__THE EXERCISE__:
Please count the lines in the rows below that contain the string "icon", treating uppercase and lowercase as different, and reply with only that number.
○ ○ ○ ○ ○
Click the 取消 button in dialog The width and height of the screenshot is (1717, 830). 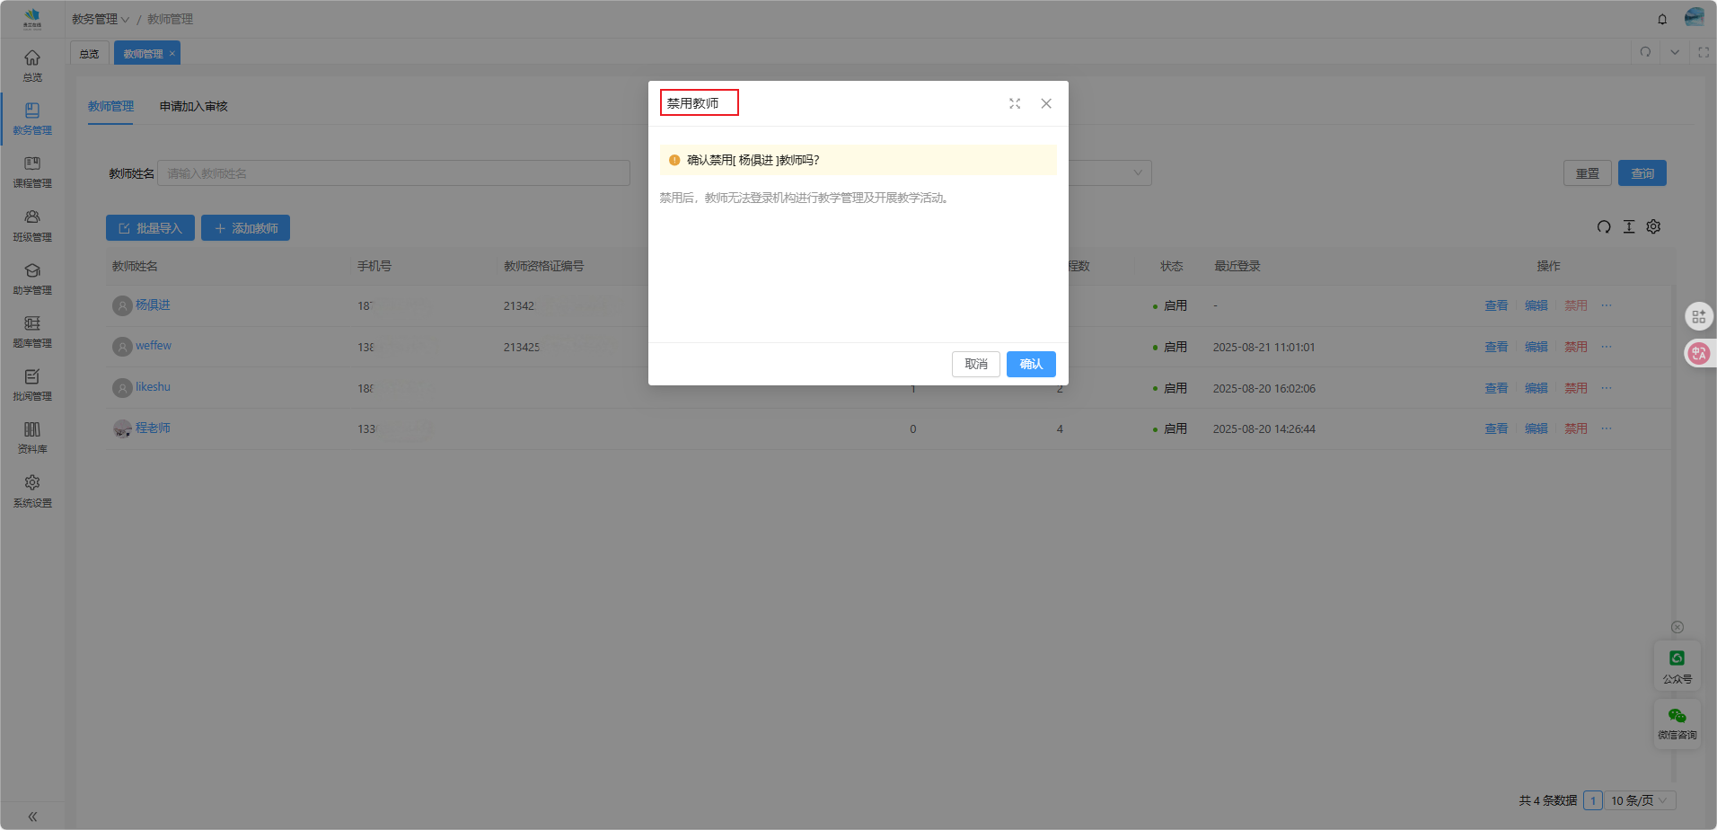(975, 364)
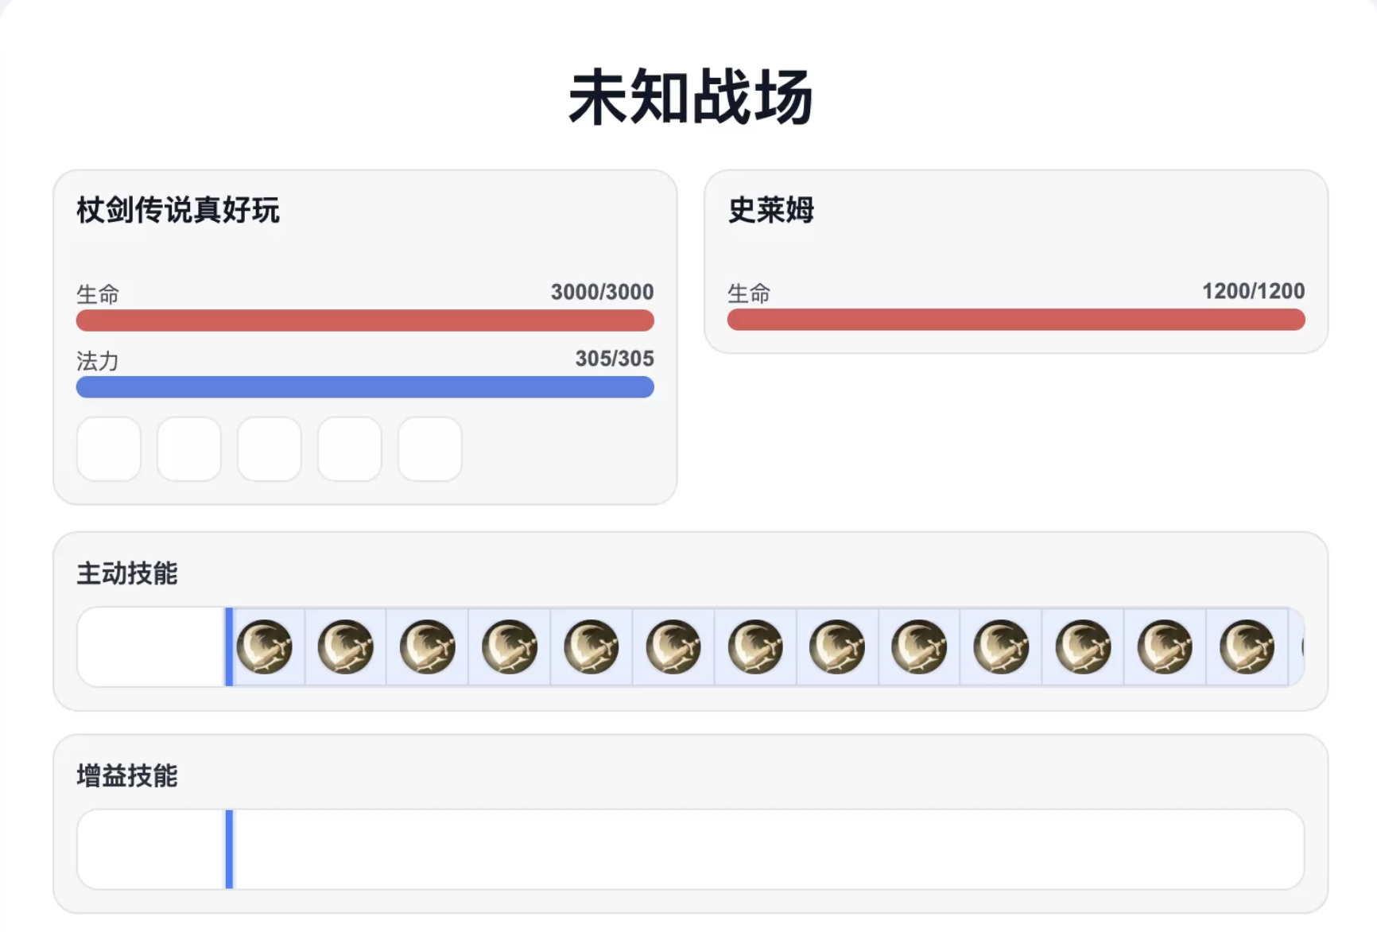
Task: Click the 史莱姆 enemy name
Action: click(x=770, y=211)
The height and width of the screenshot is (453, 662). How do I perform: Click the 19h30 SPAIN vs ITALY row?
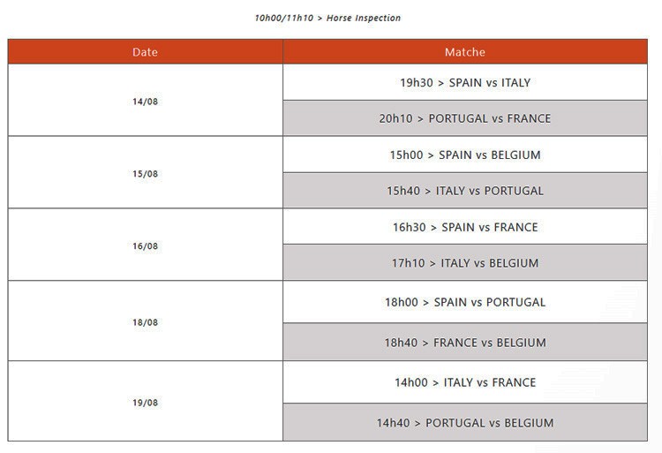[464, 83]
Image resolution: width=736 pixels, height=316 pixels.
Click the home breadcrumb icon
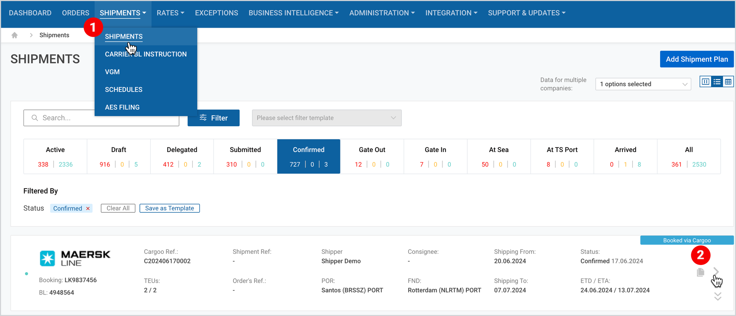15,35
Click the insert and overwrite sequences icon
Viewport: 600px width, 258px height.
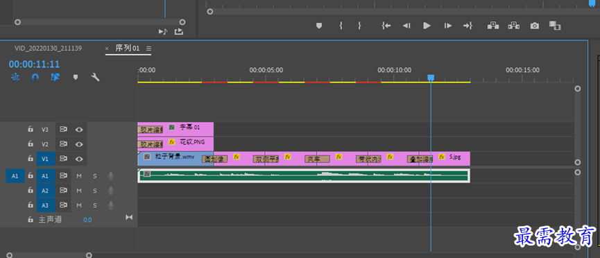[x=15, y=77]
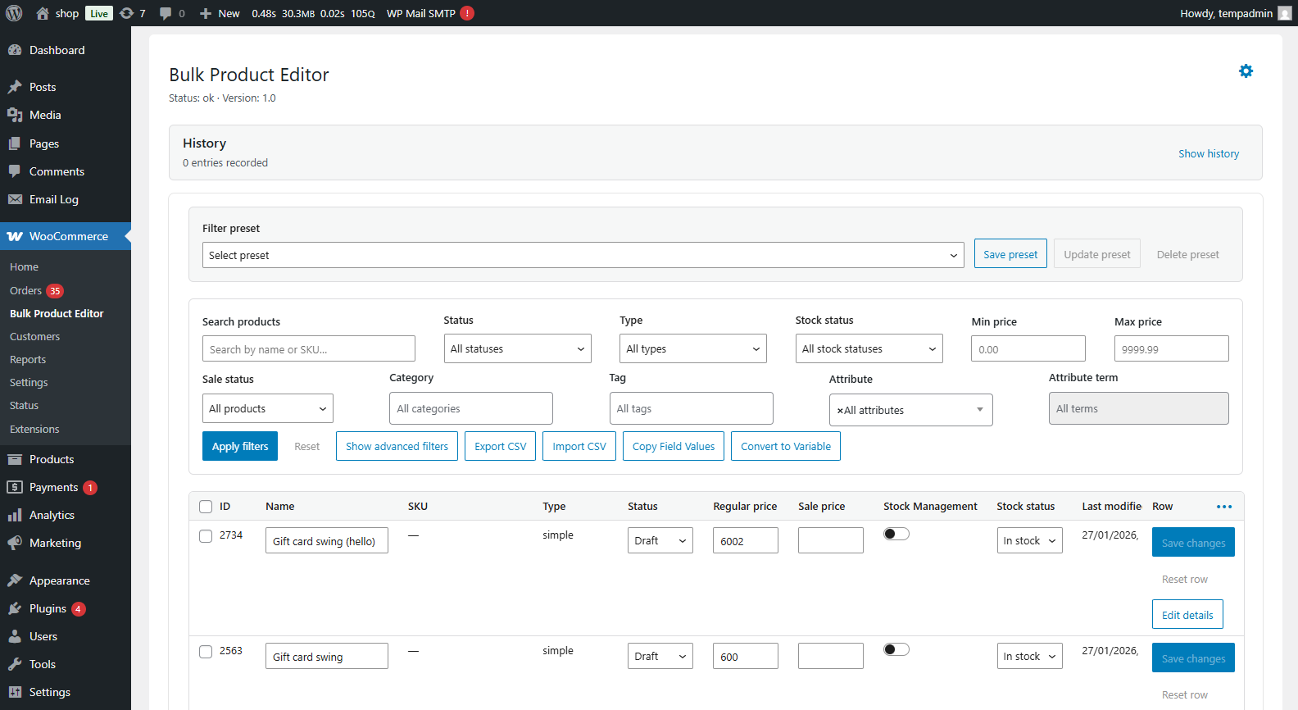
○ ○ ○ ○ ○
__EXERCISE RESPONSE__:
2